Come più volte abbiamo potuto leggere, negli ultimi anni il comparto crocieristico è cresciuto esponenzialmente fino al 2011.

Per quanto riguarda invece il 2012, secondo quanto confermato dal Presidente di Risposte Turismo, Francesco Di Cesare, in occasione dell’Italian Cruise Day, il mercato ha registrato un’inflessione del 4,2% che, tutto sommato, può andare bene.

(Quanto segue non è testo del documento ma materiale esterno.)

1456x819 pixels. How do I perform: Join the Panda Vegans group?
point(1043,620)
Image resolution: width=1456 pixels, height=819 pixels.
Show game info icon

Dobbiamo infatti considerare che l’anno in corso è stato duramente colpito da un lato dalla crisi economica e, dall’altro, dall’incidente della Costa Concordia avvenuto il 13 gennaio scorso, che ha portato alla morte di 32 persone e al naufragio dell’imbarcazione che, ancora oggi, si sta tentando di recuperare a largo delle coste dell’Isola del Giglio.

Sarebbe stato proprio questo incidente il responsabile dell’inflessione del 10,8% registrata a inizio anno, percentuale che scende se si considerano le proiezioni per l’intero anno 2012, rispetto al 2011.

Lo scorso anno sono stati movimentati infatti 11.508.273 passeggeri, mentre per quest’anno si pensa che saranno 11.026.692, quindi il 4,2% in meno.

Per l’anno prossimo ci si aspetta invece un crescita del 4,5% che dovrebbe dunque superare i numeri registrati nel 2011.